Entre el desprecio y el olvido

"Carlos Burguete * CP. Alguna vez tuvieron un nombre, un techo donde pasar la noche, ropa limpia, comida caliente, pero sobre todo, el afecto y el cariño de una familia, que por diversas circunstancias lo perdieron todo y que ahora, están en la calle y viven de la calle, donde además de carecer de lo más indispensable, los indigentes tienen la desdicha de enfrentarse al desprecio y el olvido de la sociedad.

Para las personas de la calle o comúnmente conocidas como indigentes, el deambular por la vía pública en busca de comida y un rincón donde dormir, representa la mejor forma de sobrevivir en las grandes ciudades, como es el caso de Tuxtla Gutiérrez, donde este fenómeno no solamente está presente, sino que cada vez más va en aumento.

Para el administrador de la estancia ""Una Noche Digna"", Daniel Alberto Vázquez Mendoza, muchas de las personas que se encuentran en condición de calle, han sido víctimas tanto de abusos por parte de sus familiares, como de diversas adicciones, como es el alcohol o las drogas, factores que han originado que salgan de sus hogares, con la finalidad de escapar del sufrimiento o del rechazo.

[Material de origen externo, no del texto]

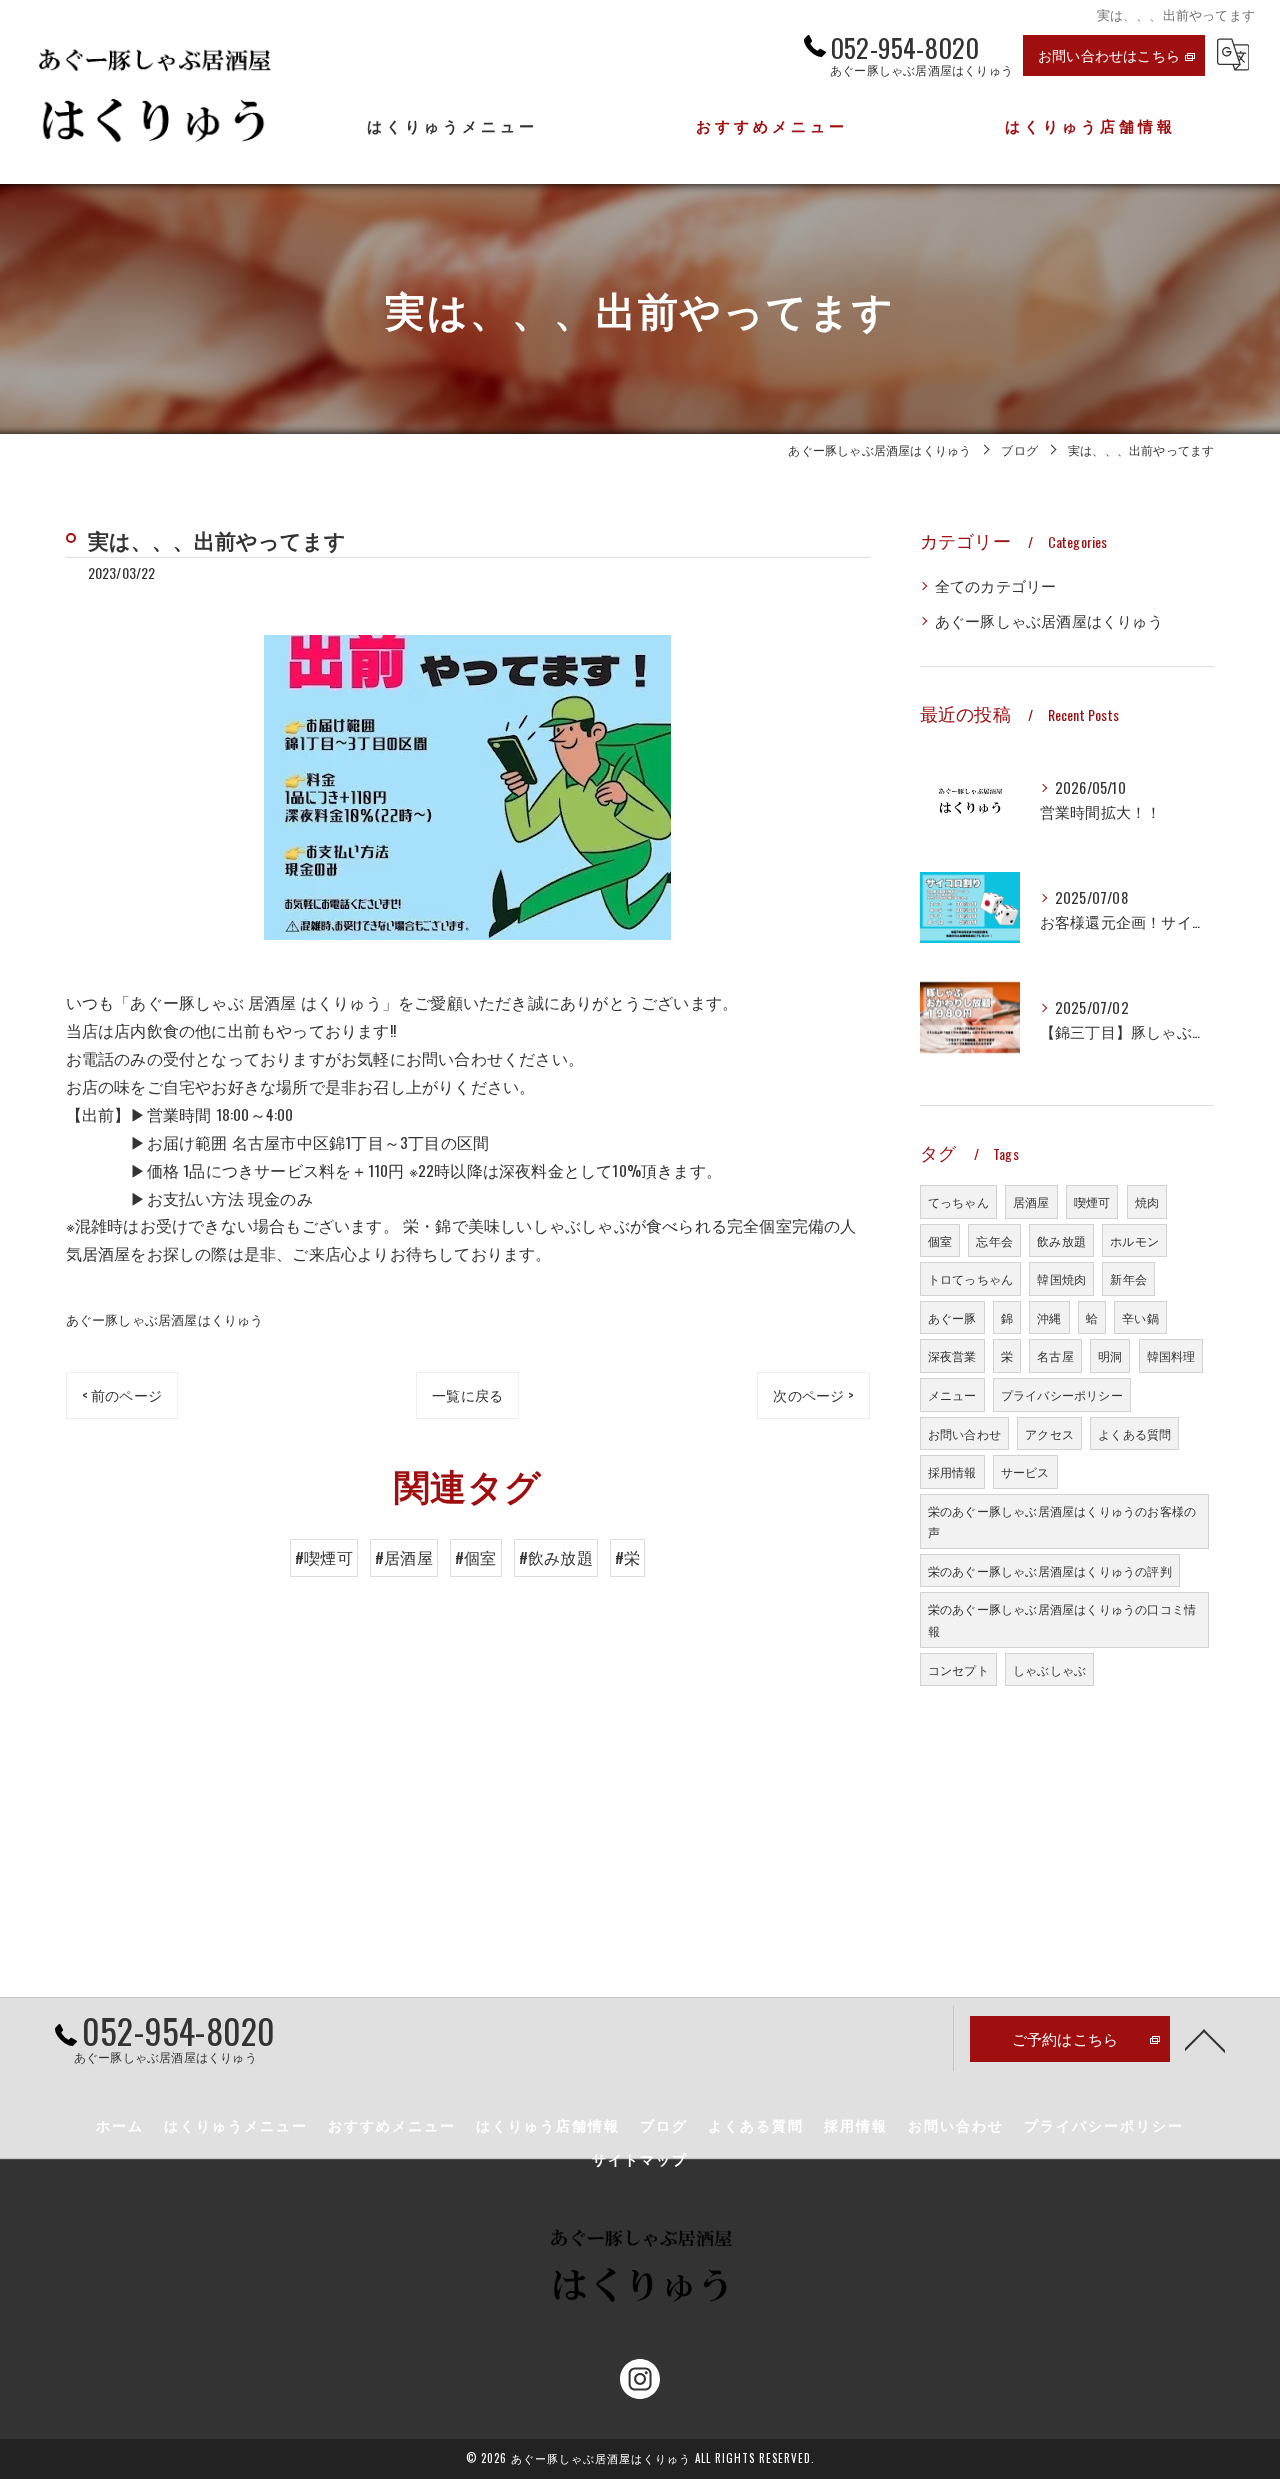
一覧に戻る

""Hay muchas personas de la tercera edad que les han quitado sus cosas, que sus hijos ya no los reciben, personas que por el alcohol o la droga los han dejado la calle. No olvidemos que los indigentes son un sector vulnerable que es motivo de abusos y de injusticias"", indicó Vázquez Mendoza.

Ancianos, discapacitados, indígenas, así como personas con problemas mentales, representan la población flotante del grupo de indigentes que se encuentran en las principales vialidades, parques y mercados públicos de ciudades como Tuxtla Gutiérrez, San Cristóbal de Las Casas y Tapachula.

A pesar de que no existe una estadística que revele el número de indigentes que se encuentran en la entidad, cada vez son más las personas que se encuentran en condición de calle, lo que indudablemente hace que este sector se convierta ya en parte de la imagen urbana de las ciudades y de igual manera de la indiferencia de quienes tratan de evitar el ver la realidad de quienes no han encontrado una mejor calidad de vida, que la que brinda la propia supervivencia.

De acuerdo con Daniel Alberto Vázquez Mendoza, diariamente la estancia ""Una Noche Digna"", la cual se ubica en la 3a Poniente entre 2a y 3a Norte, recibe en promedio un total de 32 indigentes, sin embargo ante los constantes descensos de la temperatura que se han registrado en la últimas semanas, la cifra llega en ocasiones hasta las 56 personas.

En este lugar, los indigentes no solamente cuentan con un alimento seguro y una cama para pasar la noche, sino que también reciben una valoración médica y psicológica, a fin de conocer el estado en que llegan a las instalaciones, además de garantizar la seguridad y convivencia del resto de las personas.

""A las personas se les da una sábana, colcha, funda, así como material de limpieza, el horario de atención es de 6:00 de la tarde. Además de ser un lugar de pernocta para la personas que viven en la calle, la estancia Una Noche Digna, brinda una ayuda a quienes acuden a este lugar, a fin de reivindicarlos a la sociedad, y con ello, poder aminorar el fenómeno social en que se ha convertido la indigencia en la ciudad"", expuso el encargado de esta estancia gubernamental.

Algunos indigentes se han convertido en personajes de las propias ciudades, como es el caso de ""Pituca"", un sujeto muy conocido por los habitantes de Tuxtla Gutiérrez, quien padece de sus facultades mentales y que recorre las calles de la capital del estado portando una túnica.

Entre los apoyos que se ofrecen en esta estancia, se encuentra la realización de trámites de la CURP, actas de nacimiento, asesoría jurídica, entre otras actividades.

Hasta la fecha, la estancia ha brindado atención a 13 mil 714 personas en situación de calle, sin embargo se estima que el número de indigentes en Tuxtla es mucho mayor de esta cifra.

Desafortunadamente muchos de los indigentes permanecen poco tiempo en este tipo de lugares, pues a decir del administrador de la estancia ""Una Noche Digna"", ellos están acostumbrados a la vida que le brinda la calle, así como a la facilidad con que pueden conseguir comida y algunas cuantas monedas que reciben de automovilistas y de peatones.

Olvidar a los indigentes es olvidar el sentido humano que como personas hemos adoptado como sociedad, sobre todo de las dependencias encargadas de brindar ayuda a estas personas que están en condiciones de vulnerabilidad y que en muchas ocasiones son objetos de burla y discriminación.